Face à ce constat, une mobilisation collective a vu le jour. Menée dans l’esprit de la « Touiza », l’action a rassemblé des habitants du ksar autour d’un projet porteur d’espoir : réhabiliter l’ouvrage creusé autrefois par leurs ancêtres pour irriguer les terres arides du Gourara. À l’initiative de l’association locale de la foggara « Edhakira », présidée par Ahmed Abdelouafi, les jeunes ont retroussé leurs manches pour libérer les conduits obstrués, offrant à nouveau un passage aux eaux souterraines.

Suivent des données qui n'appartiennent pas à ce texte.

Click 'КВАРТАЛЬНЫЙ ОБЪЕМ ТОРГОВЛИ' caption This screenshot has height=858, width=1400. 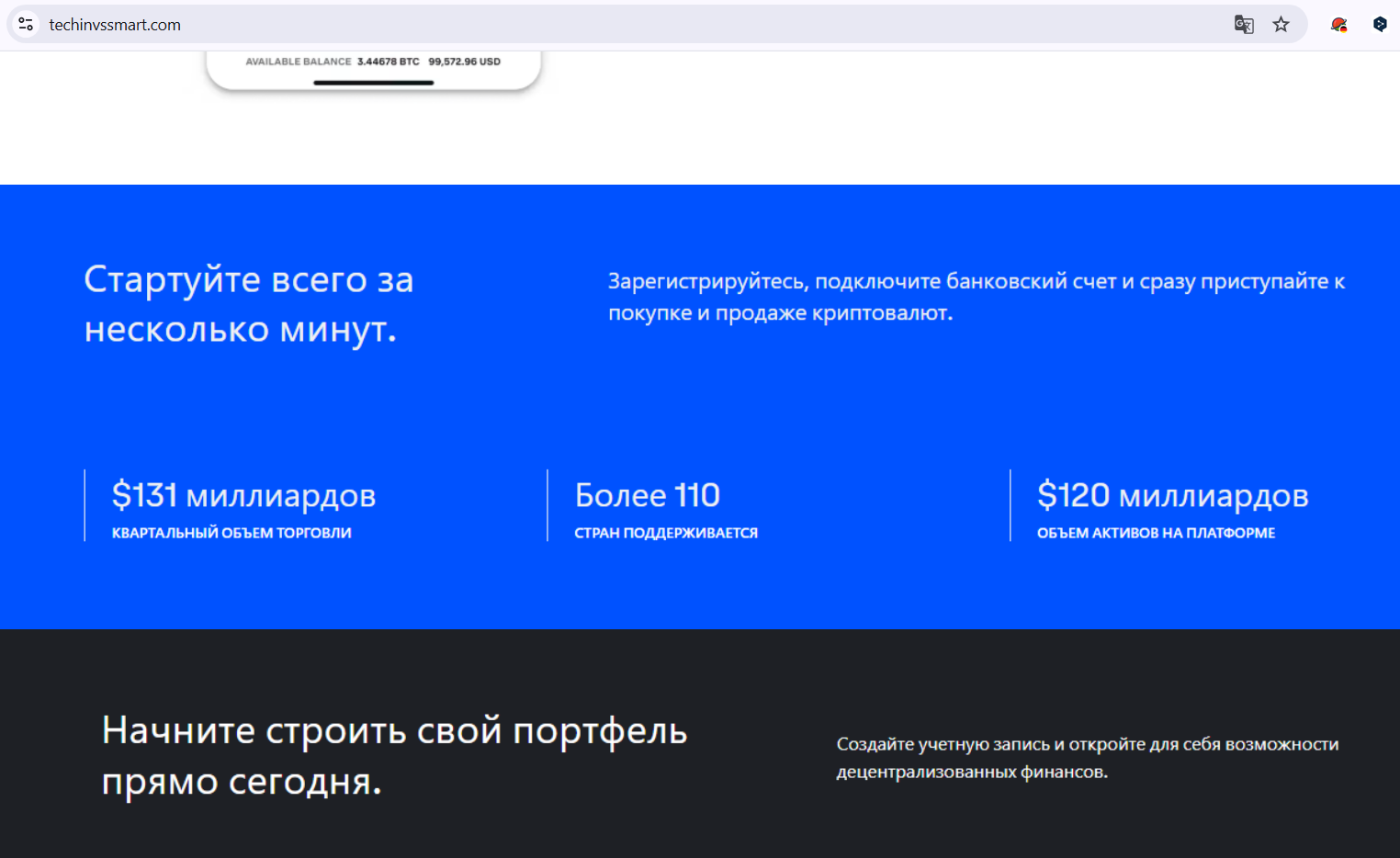pyautogui.click(x=231, y=533)
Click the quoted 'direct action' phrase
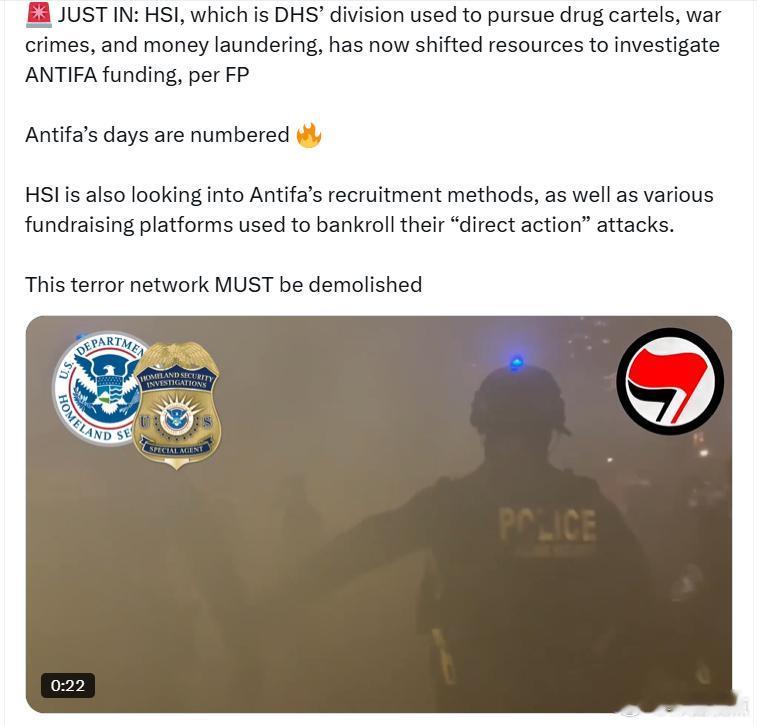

« C’est un patrimoine en danger, un symbole de l’intelligence hydrique saharienne que nous ne pouvions pas laisser mourir », insiste Ahmed Abdelouafi. Ce sont des siècles de savoir-faire que les bénévoles ont voulu préserver, alors que les sécheresses répétées et le désintérêt croissant pour ces systèmes traditionnels les menacent.
Conscients de l’importance écologique et identitaire de la foggara, les membres de l’association ont réuni les agriculteurs locaux, durement touchés par l’assèchement du réseau. Tous se sont accordés sur une priorité : restaurer l’irrigation collective.
Un exemple de travail communautaire
Durant plusieurs jours, le ksar a vibré au rythme de la solidarité. Jeunes et anciens ont uni leurs forces dans une ambiance de travail communautaire. Les hommes s’activaient sous terre à dégager les galeries, pendant que les femmes assuraient la logistique, notamment les repas pour les dizaines de volontaires engagés.
La commune d’Ougrout a soutenu cette dynamique populaire en mettant à disposition des équipements pour faciliter les opérations. Le président de l’Assemblée populaire communale, Daoud Bouguemma, a salué une initiative exemplaire, « modèle de préservation du patrimoine et de développement durable ».
Après une semaine de labeur, la récompense a jailli dans le silence du ksar : l’eau a recommencé à couler. Faible mais continue, elle a suffi à ranimer l’espoir, permettre aux bassins de se remplir, et aux palmiers de reprendre vie.
Plus qu’un geste technique, c’est une identité collective qui s’est ravivée. La foggara n’est pas un simple vestige : elle est, encore aujourd’hui, une promesse de résilience.